# In Memoriam
## AI Module IS53024B Coursework II.

The Aim. What are we trying to build?

Building on knowledge from Chapter 8 in the Deep Learning with Phyton book by Francois Chollet we will be generating text using a text file (.txt) containing Animal Farm as our source of reference. In order to build a language model we need lots of text data which is why I decided to use the book Animal Farm by English Novelist and Essayist George Orwell (also very well known for his 1984 book). 

Initially I had opted to use J.R.R. Tolkien Lord of the Rings books, however I found it difficult to distinguish in my results between Tolkein's use of old english and abstract newly created words by the language model under a high temperature. 

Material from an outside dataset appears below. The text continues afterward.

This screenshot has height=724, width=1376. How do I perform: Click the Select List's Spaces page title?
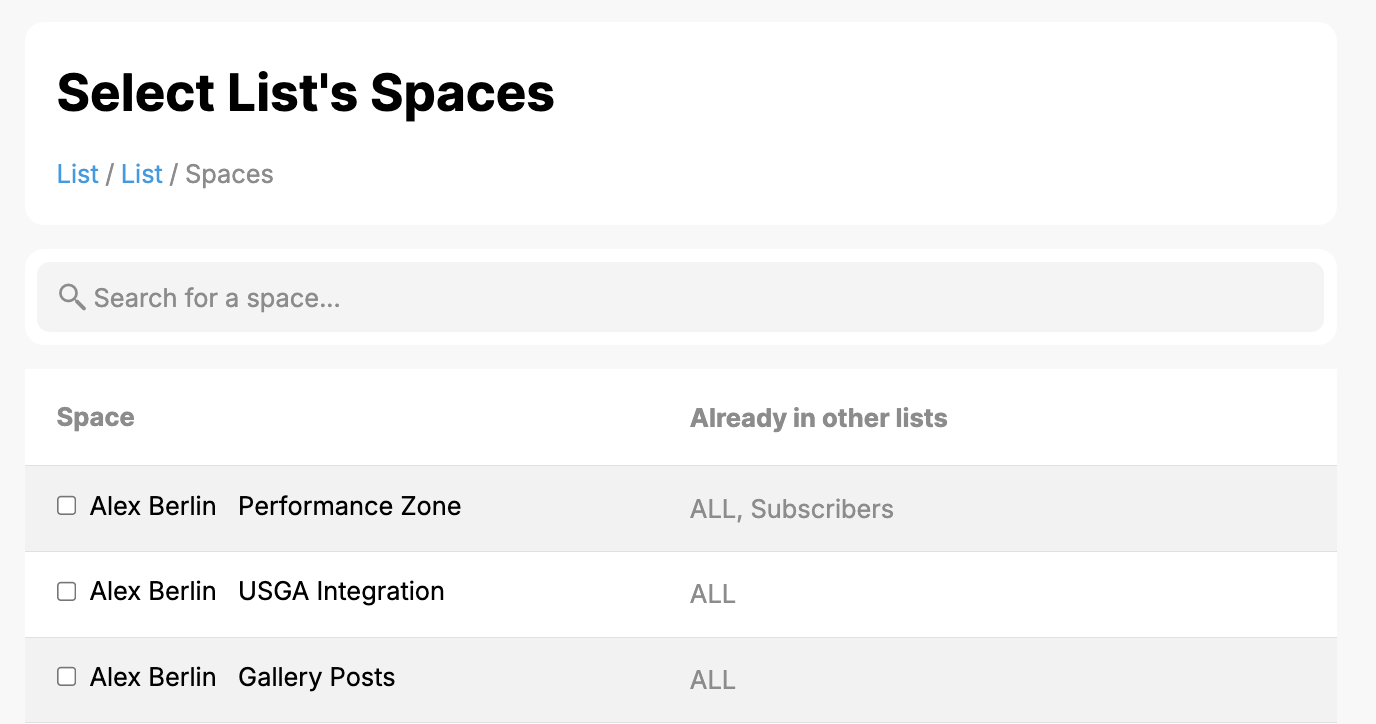[x=305, y=92]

Given our decision to use Orwell's Animal Farm, this language model will learn patterns and a writing style specific and inspired by George Orwell. His choice of topics which include but are not limited to social injustice, opposition to totalitarianism and an explicit endorsement of democratic socialism will also come into play.

The architecture we will be using to build this language model is bidirectional long-short-term-memory (L.S.T.M.) although this project could also be performed on 1D Convnet architecture or a stack LSTM just like the example in the Deep Learning with Python book. 

What is an long-short-term-memory? (Notes taken down from Deep Learning with Phyton for the exam)

Developed by Hochreiter and Schmidhuber in 1997 long short term memory was the culminatorial product of their research on the vanishing gradient problem. In a nutshell the LSTM saves information for later, thus preventing older signals from gradually vanishing during processing. 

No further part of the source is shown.